プレスリリース

割れ目がずれると割れ目内の隙間(地下水の通り道)はつながるか?

令和4年10月26日
国立研究開発法人日本原子力研究開発機構
核燃料・バックエンド研究開発部門
幌延深地層研究センター

割れ目がずれると割れ目内の隙間(地下水の通り道)はつながるか?
-隙間のつながり具合を現場で簡単に調べる試験手法を開発-

【発表のポイント】

  • 高レベル放射性廃棄物の地層処分では、地層の透水性(水の流れやすさ)を把握することが重要となります。地層の透水性は、地層中の割れ目内の隙間の大きさ(割れ目の局所的な透水性)のみならず、割れ目内の隙間のつながり具合にも大きく支配されます。割れ目内の隙間のつながり具合は、地殻変動などに伴って割れ目がずれることにより変化する可能性があります。
  • 幌延深地層研究センターは、地層中の割れ目がずれることにより生じる、割れ目内の隙間のつながり具合の変化を、現場で簡単に確かめる方法を開発しました。
  • 幌延深地層研究センターの地下研究施設内で、隙間のつながりが悪い割れ目を対象に実証試験を行った結果、割れ目がずれても隙間のつながりは悪いまま、すなわち、地層の透水性には影響せず水は流れにくいままであることが確認できました。
  • 割れ目のずれが隙間のつながり具合に与える影響を確認することは、実際の地層処分場において、地層の長期的な閉じ込め性能を評価する上で重要です。その影響を調べる際に今回開発した試験手法が役立つことが期待できます。

本試験手法のイメージ

図 本試験手法のイメージ

【概要】
 国立研究開発法人日本原子力研究開発機構(理事長 小口正範、以下「原子力機構」という。)核燃料・バックエンド研究開発部門 幌延深地層研究センターの大野宏和らは、地殻変動などに伴って発生し得る地下の割れ目のずれが、割れ目内の隙間のつながり具合に与える影響を現場で簡単に調べる方法を開発しました。

 高レベル放射性廃棄物の地層処分では、地層の閉じ込め性能を評価する観点から、地層の透水性を把握することが重要となります。地層の透水性は、割れ目内の隙間の大きさのみならず、割れ目内の隙間のつながり具合にも大きく支配されます。

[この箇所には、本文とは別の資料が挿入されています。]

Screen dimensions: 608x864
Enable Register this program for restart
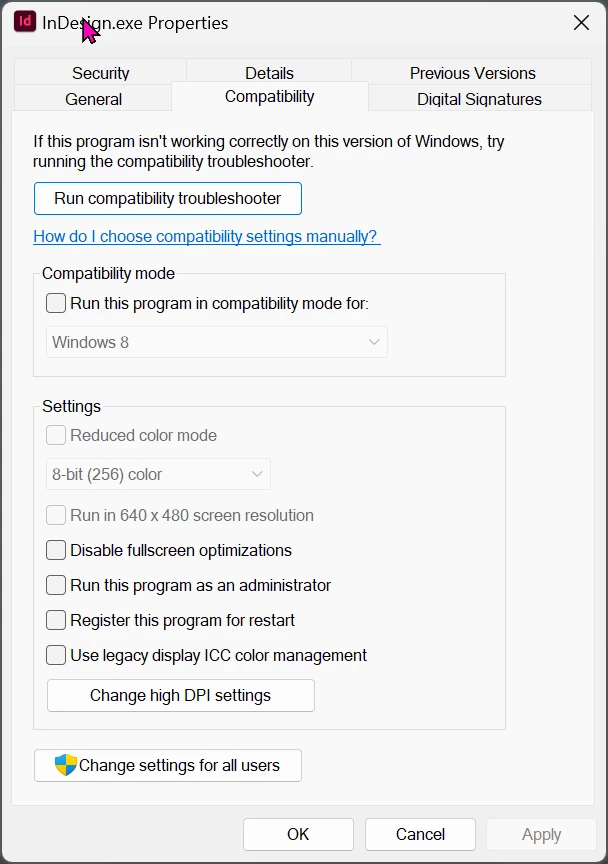56,620
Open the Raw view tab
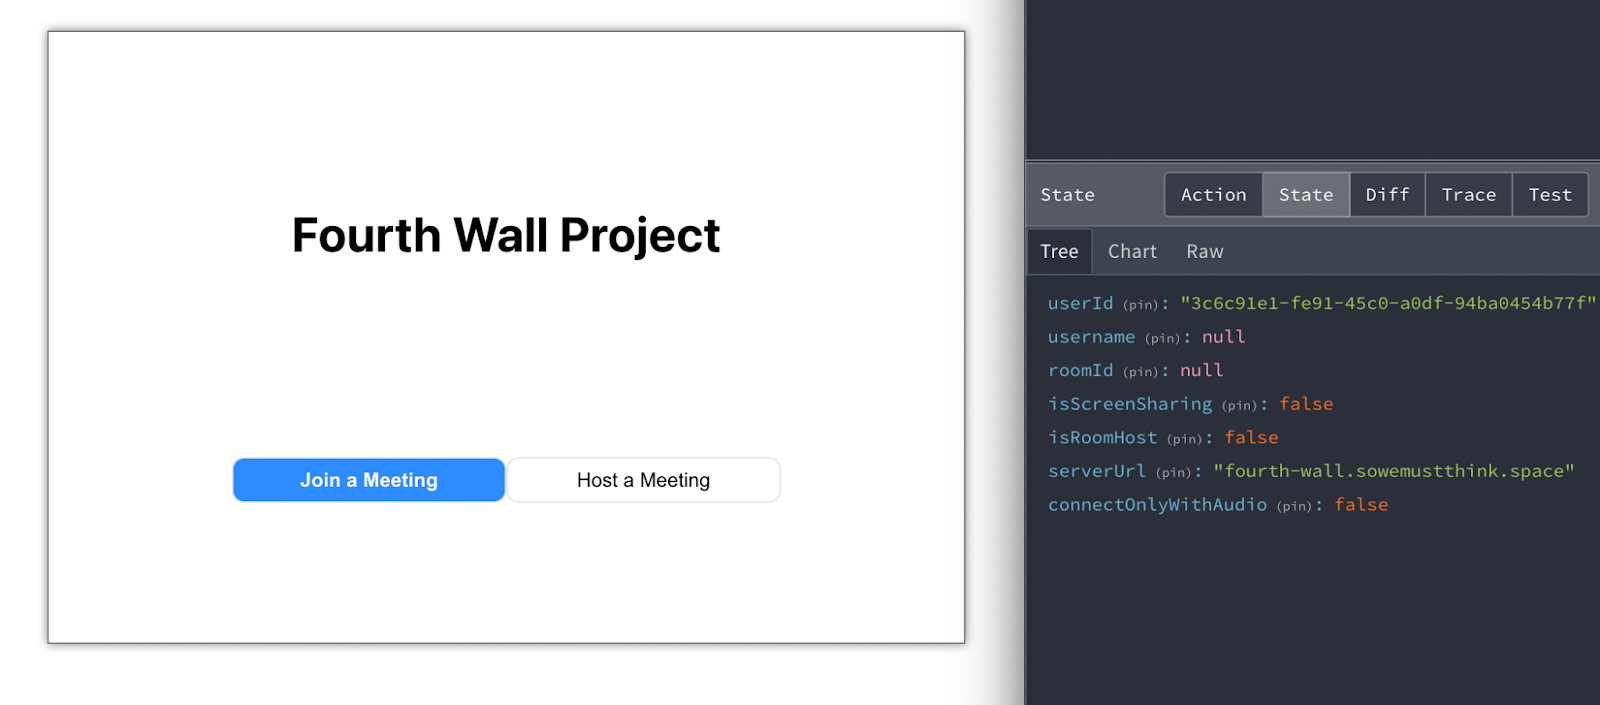Viewport: 1600px width, 705px height. (1204, 252)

例えば、割れ目内の隙間が広い範囲にわたってつながっていなければ、個々の隙間が大きくても、割れ目を通じた地下水の流れは生じにくく、地層の透水性は低い状態が保たれます。しかし、地殻変動などに伴って割れ目がずれると、割れ目内の隙間のつながりがよくなり、それによって地層の透水性が増加する可能性がありますが、これを調べることは特殊な装置が必要になるなど、容易ではありませんでした。

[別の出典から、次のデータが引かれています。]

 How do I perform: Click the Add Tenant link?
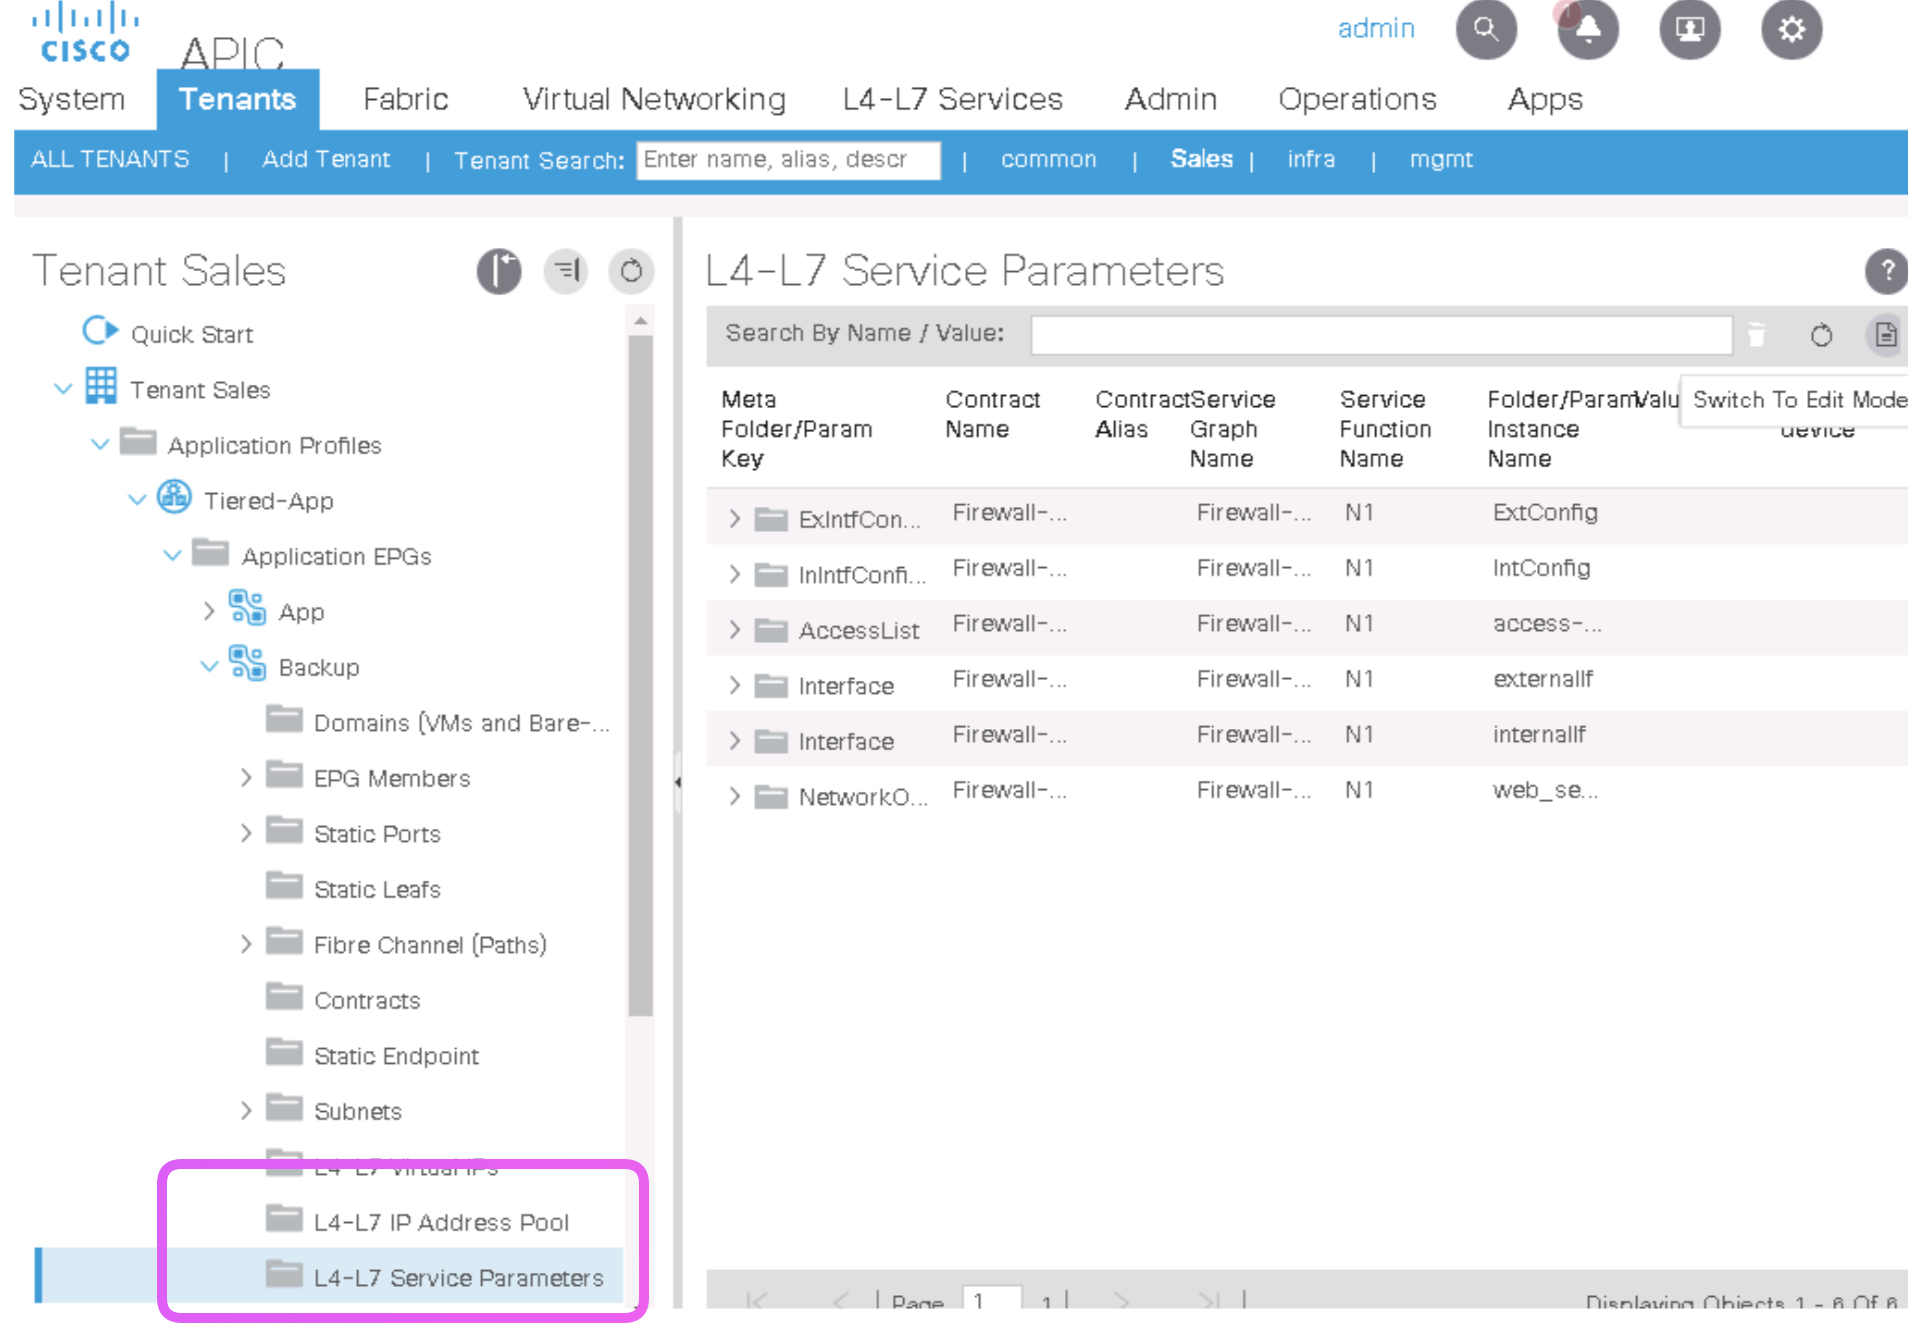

 これまでに、幌延深地層研究センターは簡易的な方法で、ボーリング孔に交差する地下の割れ目を人為的にずらす試験方法を開発しました。これにより、割れ目のずれが隙間の大きさに与える影響を容易に調べることが可能となりました。今回、この試験方法のさらなる活用を図った結果、割れ目のずれが隙間のつながり具合に与える影響も調べることが可能であることが分かりました。幌延深地層研究センターの地下研究施設内で掘削したボーリング孔において、隙間のつながりが悪い割れ目を対象にこの方法を試した結果、割れ目がずれても隙間のつながりが良くならないことを確認できました。この結果は、近傍のボーリング孔で同時観測していた水圧変化ともよく整合し、本方法が有効であることが確認できました。

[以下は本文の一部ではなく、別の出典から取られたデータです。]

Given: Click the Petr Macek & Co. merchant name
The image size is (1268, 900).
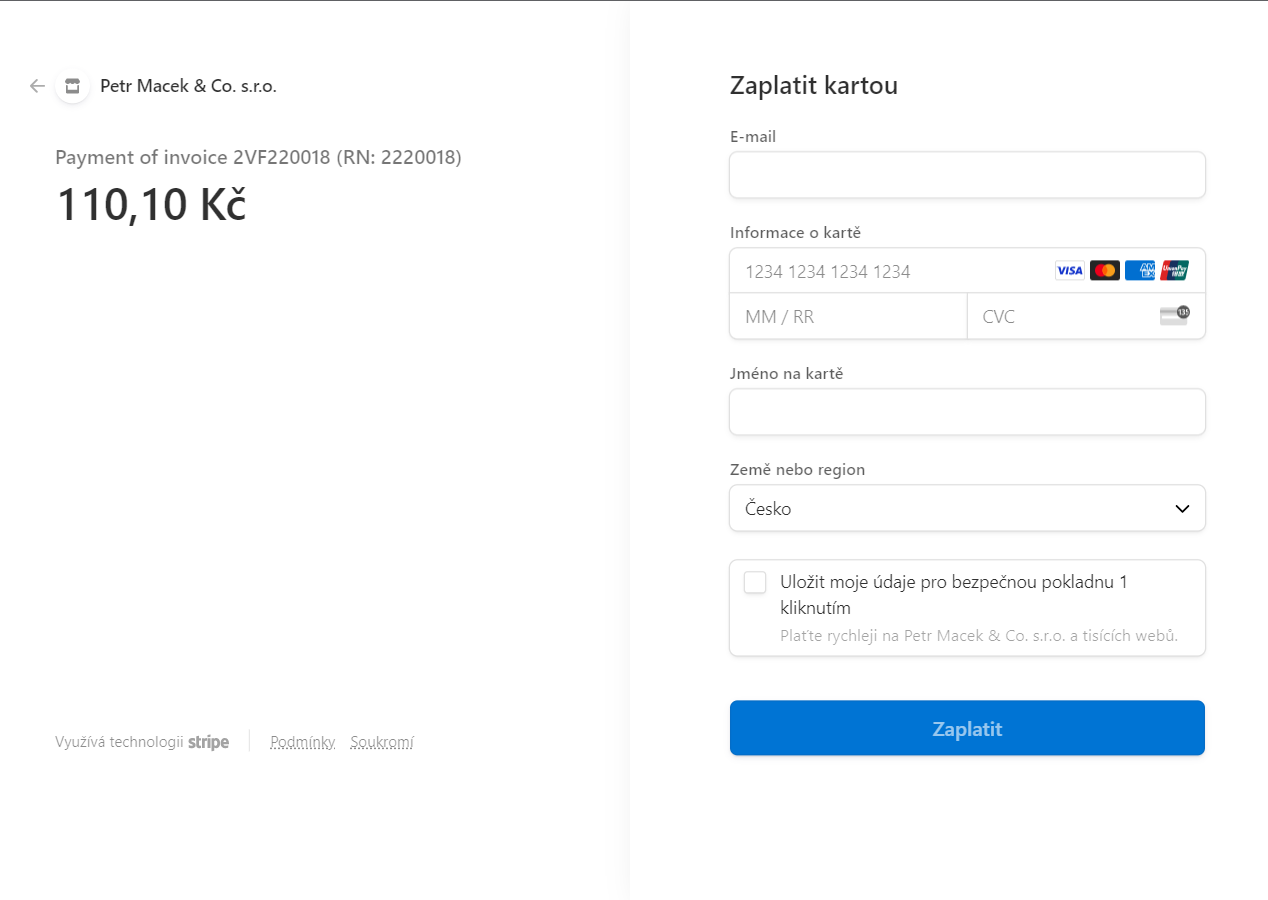Looking at the screenshot, I should click(x=188, y=86).
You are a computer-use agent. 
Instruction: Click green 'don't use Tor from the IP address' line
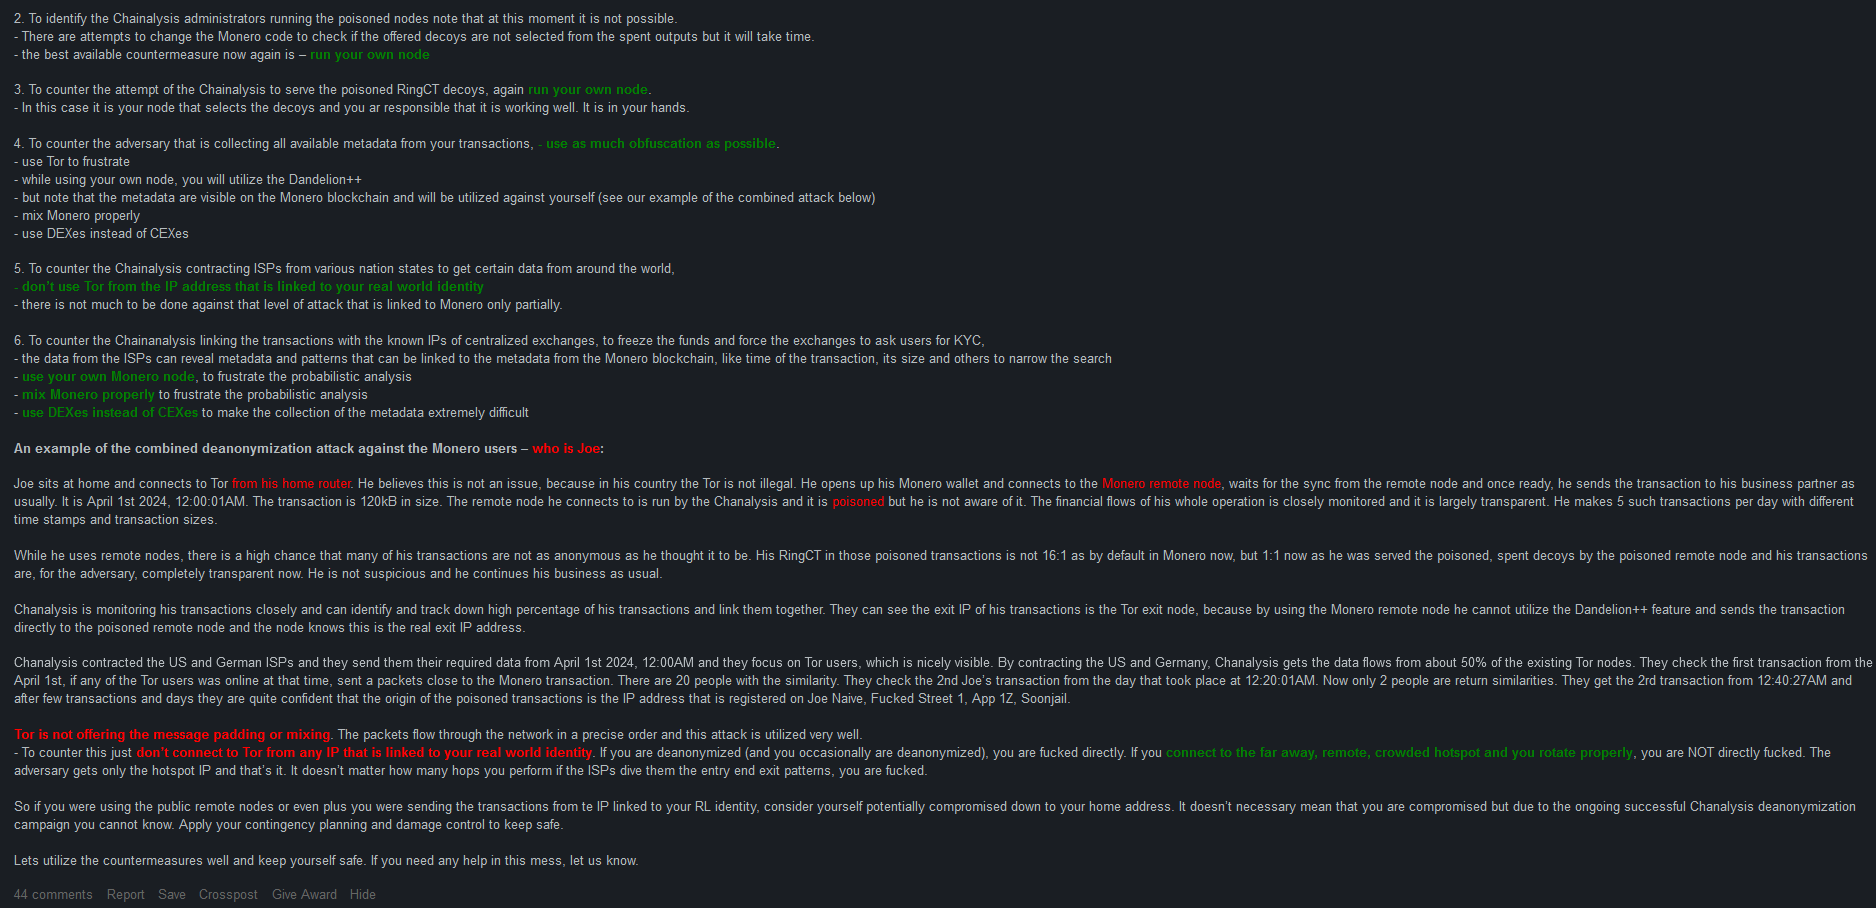tap(252, 287)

 本成果により、今後は割れ目のずれが隙間のつながり具合に与える影響について容易に調べることが可能となりました。割れ目の隙間の大きさを調べる試験と合わせることで、地殻変動などに伴って発生し得る割れ目のずれが地層の透水性に与える影響を実際に確かめることができるようになります。この成果は、高レベル放射性廃棄物の地層処分場において、廃棄体を埋設する地層の長期的な閉じ込め性能を示す上で重要であり、今回開発した試験方法がその評価を行う際に役立つことが期待できます。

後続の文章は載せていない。